For Hearst, interestingly this is not an investment being made by Hearst Ventures — the strategic investment division that has funded the likes of Buzzfeed, the car service Via, and enterprise communication platform Zinc.

Rather, it comes from Hearst Entertainment, the division that oversees the media giant’s interest in cable network and TV channels like ESPN, A&E, and Vice Media, but also a growing interest in B2B services. President Neeraj Khemlani said in an interview that it is a progression on a bigger plan for the company to investing into other kinds of publishing opportunities and the business models behind them, particularly in B2B. (Another example is Hearst’s 2016 acquisition of Camp Systems, which provides SaaS-based solutions to manage and track jet and other aviation maintenance.)

“Part of what I’ve been trying to do is looking at investments in entertain for the next generation, and that focus has been entertainment for millennials and and Gen Z,” he said. “Music is growing [right now] all because of streaming. As we looked at music and wondered, what is the ideal B2B opportunity, we met Willard and loved what Kobalt was doing.”

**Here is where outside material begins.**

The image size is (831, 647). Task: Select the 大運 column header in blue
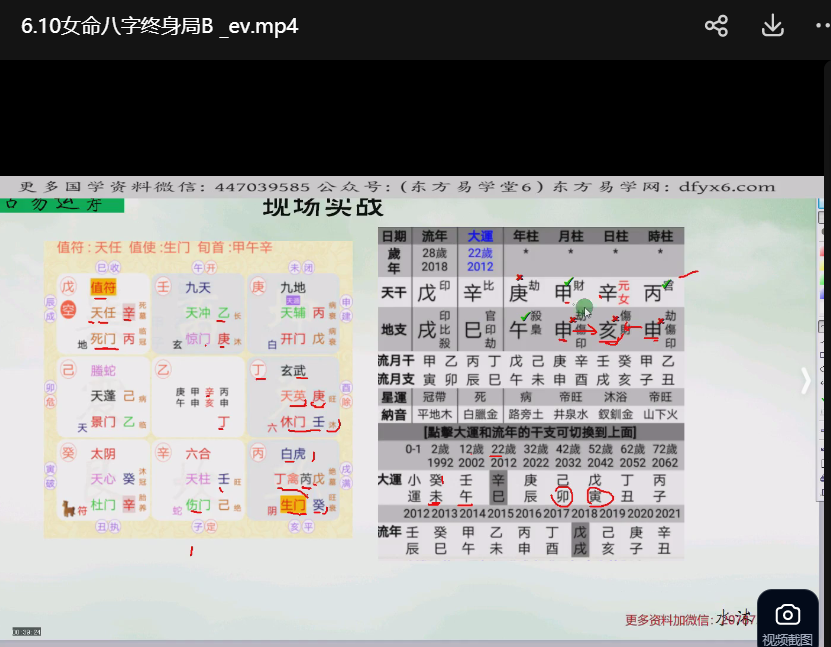click(x=481, y=236)
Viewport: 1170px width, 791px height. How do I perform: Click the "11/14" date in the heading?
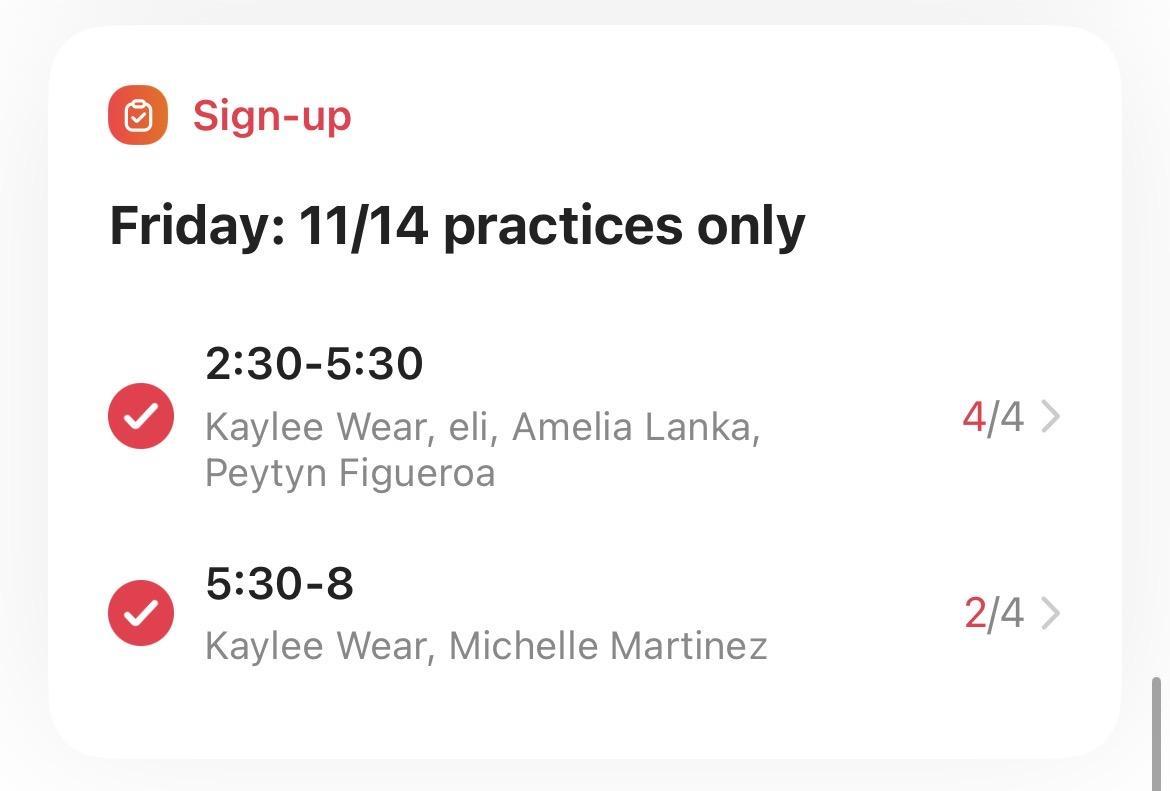click(x=364, y=225)
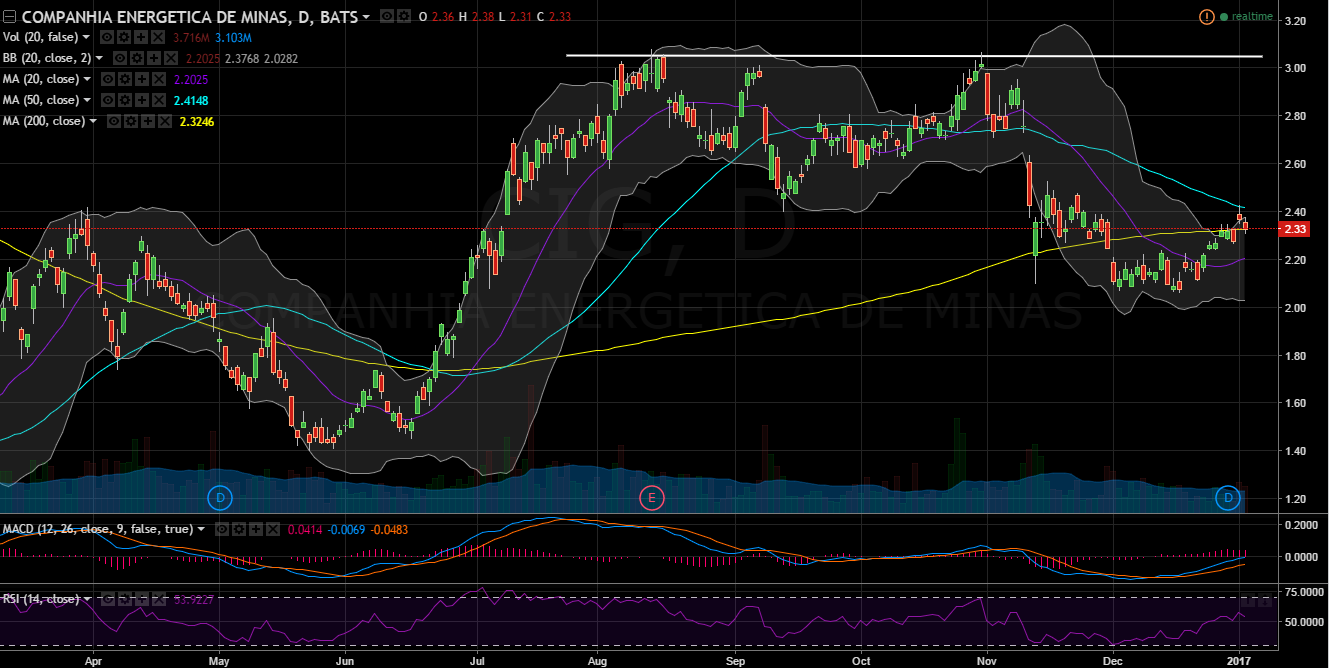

Going forward, Kobalt will continue with R&D to expand the places where it might collect music plays as well as ways to use that data. The company launched the first Apple TV app for an artist, for the group Placebo, at the end of 2015. “We are looking at how to service our clients more in video,” said Ahdritz. That could include doing more with virtual reality and the other places where music and video are appearing, he added. (Notably, that could tap into a number of companies in Google’s portfolio, including Magic Leap.)